**About this task**: Copy out the full article on the Mighty Med after-school program word for word, keeping every line as it appears.

**Extract**:
-------
“Mighty Med” after school program has a mighty impact on Middle School Students!

By Victoria Ette

Jordan Haynes is a 14-year-old 8th grade student at Indian Spring Middle School in Waco ISD. He was born and raised in Waco, and loves the downtown area. He says that if he could, he would spend all of his time there adventuring and partaking of the many things that there are to do downtown. He is a member of the Mighty Med Club, which is an afterschool program offered by Indian Spring Middle School. It is led by Baylor’s Multicultural Association of Pre-Health Students. Although Jordan wants to attend school at Texas A&M University and pursue a career in photography, he says that the Mighty Med Club has taught him a great deal about the realities of college life and what it takes to pursue his dreams. Jordan enjoys the mentoring relationship he has with the Pre-Health Students, and he loves to proclaim, “Baylor is bringing Waco back to life!”

“Pre-Med Club” is an after-school club that springs from Baylor University’s Multicultural Association of Pre-Health Students (MAPS) Pipeline Program. The objective of the Pipeline Program/“Pre-Med Club” is to introduce students to medicine early on in their academic careers so that they may acquire all the necessary knowledge and resources upon matriculating into high school. This will enable them to excel in a curriculum (and engage in extra-curricular activities) to best prepare them for a post-secondary education and their future careers.

The club aims to expose students to diversity in the healthcare field, introduce students to medical professionals of various backgrounds, to teach and mentor students about the medical field, and give them support in how to excel in their academic careers. We are especially excited to reach minority students, a population also reflected in the MAPS members, because we recognize the power of representation. Seeing someone like oneself reflected as a positive role model, particularly in the face of prejudice, discrimination, and underlying systemic prejudice is powerful in its effect to validate one as a human being.  Exposure to successful college students and future professionals makes one’s goals seem much more obtainable. Finally, we want to instruct students about medicine in a way that is fun, interactive, relevant, and impactful.
-------
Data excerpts

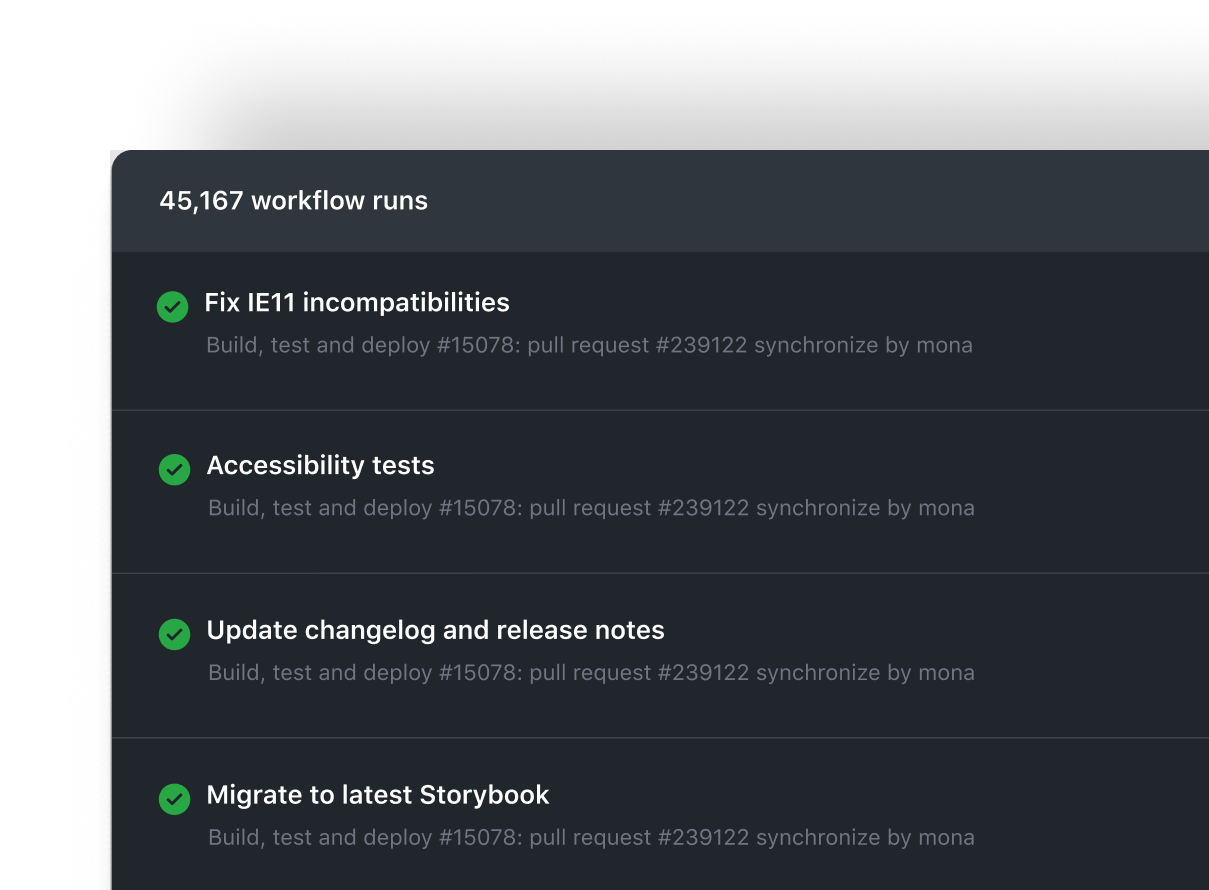The height and width of the screenshot is (890, 1209).
Task: Open Update changelog and release notes run
Action: (435, 631)
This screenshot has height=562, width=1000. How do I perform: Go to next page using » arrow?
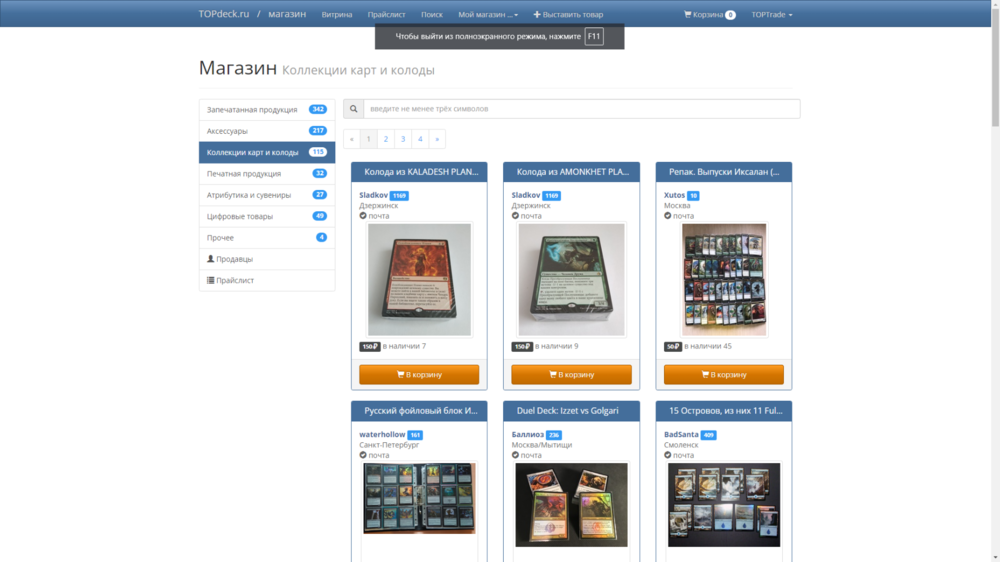pyautogui.click(x=437, y=139)
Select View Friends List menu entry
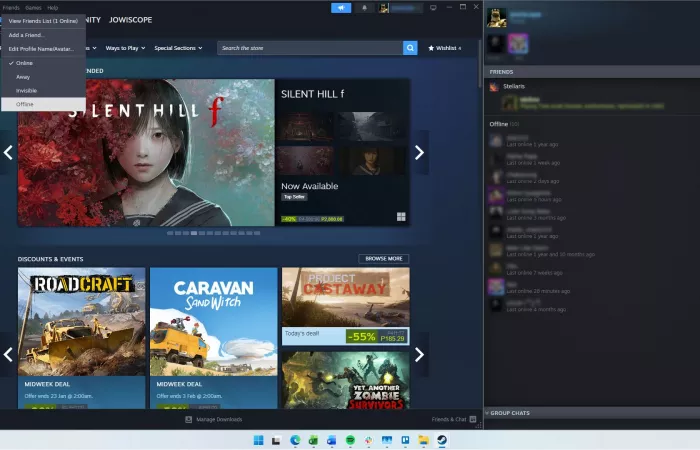 click(43, 21)
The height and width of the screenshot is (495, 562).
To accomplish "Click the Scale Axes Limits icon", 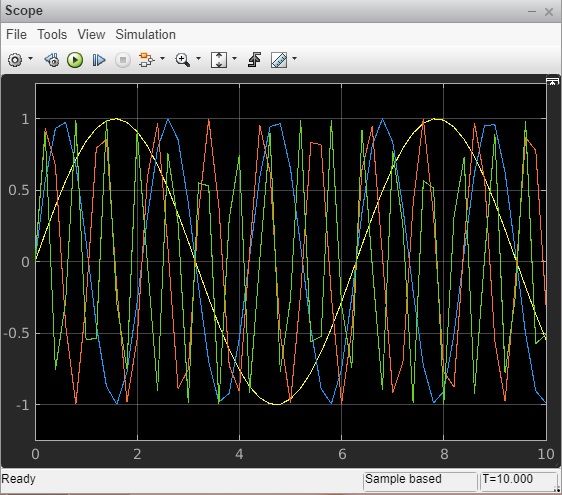I will click(219, 60).
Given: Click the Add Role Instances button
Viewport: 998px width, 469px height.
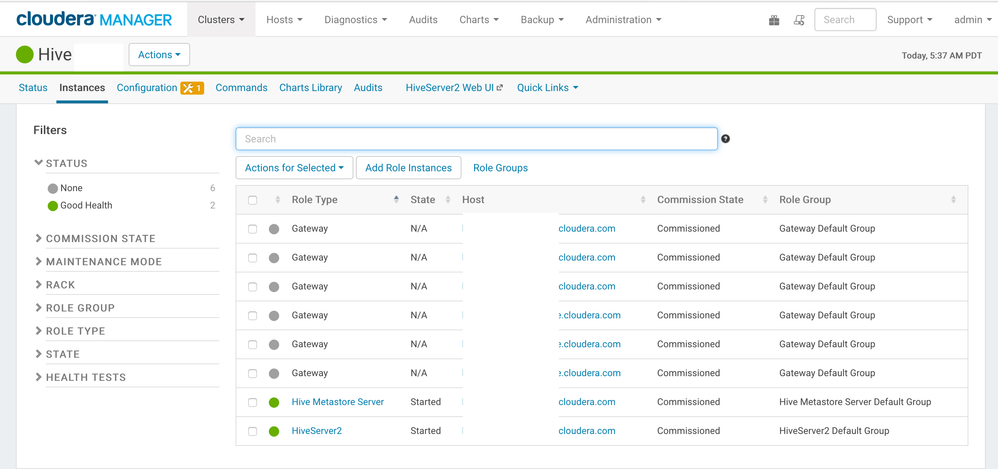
-------
**Result**:
“Mighty Med” after school program has a mighty impact on Middle School Students!

By Victoria Ette

Jordan Haynes is a 14-year-old 8th grade student at Indian Spring Middle School in Waco ISD. He was born and raised in Waco, and loves the downtown area. He says that if he could, he would spend all of his time there adventuring and partaking of the many things that there are to do downtown. He is a member of the Mighty Med Club, which is an afterschool program offered by Indian Spring Middle School. It is led by Baylor’s Multicultural Association of Pre-Health Students. Although Jordan wants to attend school at Texas A&M University and pursue a career in photography, he says that the Mighty Med Club has taught him a great deal about the realities of college life and what it takes to pursue his dreams. Jordan enjoys the mentoring relationship he has with the Pre-Health Students, and he loves to proclaim, “Baylor is bringing Waco back to life!”

“Pre-Med Club” is an after-school club that springs from Baylor University’s Multicultural Association of Pre-Health Students (MAPS) Pipeline Program. The objective of the Pipeline Program/“Pre-Med Club” is to introduce students to medicine early on in their academic careers so that they may acquire all the necessary knowledge and resources upon matriculating into high school. This will enable them to excel in a curriculum (and engage in extra-curricular activities) to best prepare them for a post-secondary education and their future careers.

The club aims to expose students to diversity in the healthcare field, introduce students to medical professionals of various backgrounds, to teach and mentor students about the medical field, and give them support in how to excel in their academic careers. We are especially excited to reach minority students, a population also reflected in the MAPS members, because we recognize the power of representation. Seeing someone like oneself reflected as a positive role model, particularly in the face of prejudice, discrimination, and underlying systemic prejudice is powerful in its effect to validate one as a human being.  Exposure to successful college students and future professionals makes one’s goals seem much more obtainable. Finally, we want to instruct students about medicine in a way that is fun, interactive, relevant, and impactful.